Below is a minimal example using the PathBoost model:

import numpy as np
import networkx as nx
from sklearn.model_selection import train_test_split
from path_boost import PathBoost
from path_boost.utils.datasets_for_examples.generate_example_dataset import generate_synthetic_graph_dataset




if __name__ == "__main__":

    # Generate synthetic dataset
    nx_graphs, y, true_paths, true_weights = generate_synthetic_graph_dataset()


    list_anchor_nodes_labels = [0, 1, 2]

    parameters_variable_importance: dict = {
        'criterion': 'absolute',
        'error_used': 'mse',
        'use_correlation': False,
        'normalize': True,
    }

    X_train, X_test, y_train, y_test = train_test_split(nx_graphs, y, test_size=0.25, random_state=42)

    eval_set = [(X_test, y_test)]

    path_boost = PathBoost(
        n_iter=50, # Reduced for quicker example run
        max_path_length=5,
        learning_rate=0.1,
        n_of_cores=1, # Set to >1 for parallel processing if desired
        verbose=True,
        parameters_variable_importance=parameters_variable_importance
    )

    # Fit the model
    # anchor_nodes_label_name must correspond to the feature storing node types ('feature_0')
    path_boost.fit(
        X=X_train,
        y=y_train,
        eval_set=eval_set,
        list_anchor_nodes_labels=list_anchor_nodes_labels,
        anchor_nodes_label_name="feature_0" # Node types are in 'feature_0'
    )
    
    print(f"Generated {len(nx_graphs)} graphs.")
    print(f"Example y values: {y[:5]}")
    print(f"True paths definitions: {true_paths}")
    print(f"True path weights: {true_weights}")

    path_boost.plot_training_and_eval_errors(skip_first_n_iterations=0, plot_eval_sets_error=True)
    if path_boost.parameters_variable_importance is not None and hasattr(path_boost, 'variable_importance_'):
        path_boost.plot_variable_importance(top_n_features=10)
    else:
        print("Variable importance not computed or available.")
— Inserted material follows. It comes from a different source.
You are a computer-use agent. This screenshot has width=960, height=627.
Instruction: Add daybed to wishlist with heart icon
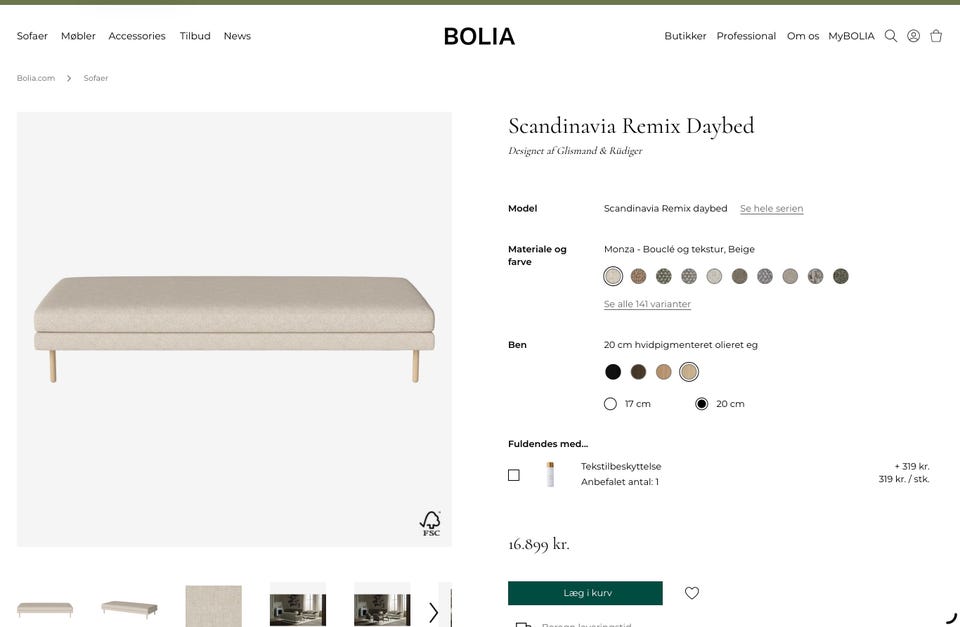pos(692,593)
    print("Example run finished.")

API Overview

PathBoost

  • fit(X, y, anchor_nodes_label_name, list_anchor_nodes_labels, eval_set=None)
  • predict(X)
  • predict_step_by_step(X)
  • evaluate(X, y)
  • plot_training_and_eval_errors(skip_first_n_iterations=True)
  • plot_variable_importance()
  • Attributes:
    • train_mse_: Training error (MSE) at each iteration
    • mse_eval_set_: Evaluation set error (MSE) at each iteration (if eval_set is provided)
    • variable_importance_: Variable/path importance scores (if enabled)
    • is_fitted_: Whether the model is fitted
    • models_list_: List of fitted SequentialPathBoost models (one per anchor node)
    • (Each SequentialPathBoost in models_list_ exposes the attributes below)

SequentialPathBoost

  • fit(X, y, list_anchor_nodes_labels, name_of_label_attribute, eval_set=None)
  • predict(X)
  • predict_step_by_step(X)
  • evaluate(X, y)
  • plot_training_and_eval_errors(skip_first_n_iterations=True)
  • plot_variable_importance()
  • Attributes:
    • train_mse_: Training error (MSE) at each iteration
    • train_mae_: Training MAE at each iteration
    • eval_sets_mse_: Evaluation set error (MSE) at each iteration (if eval_set is provided)
    • eval_sets_mae_: Evaluation set MAE at each iteration (if eval_set is provided)
    • variable_importance_: Variable/path importance scores (if enabled)
    • paths_selected_by_epb_: Set of selected paths during boosting
    • columns_names_: Names of EBM columns/features used
    • is_fitted_: Whether the model is fitted

Requirements

  • Python 3.10+
  • numpy
  • pandas
  • scikit-learn
  • networkx
  • matplotlib

(See requirements.txt for the full list.)

Citation

If you use this library in your research, please cite the corresponding paper (add citation here).

License

BSD 3-Clause License

Project details


Download files

Download the file for your platform. If you're not sure which to choose, learn more about installing packages.

Source Distribution

path_boost-2.1.0.tar.gz (177.7 kB view details)

Uploaded Source

Built Distribution

If you're not sure about the file name format, learn more about wheel file names.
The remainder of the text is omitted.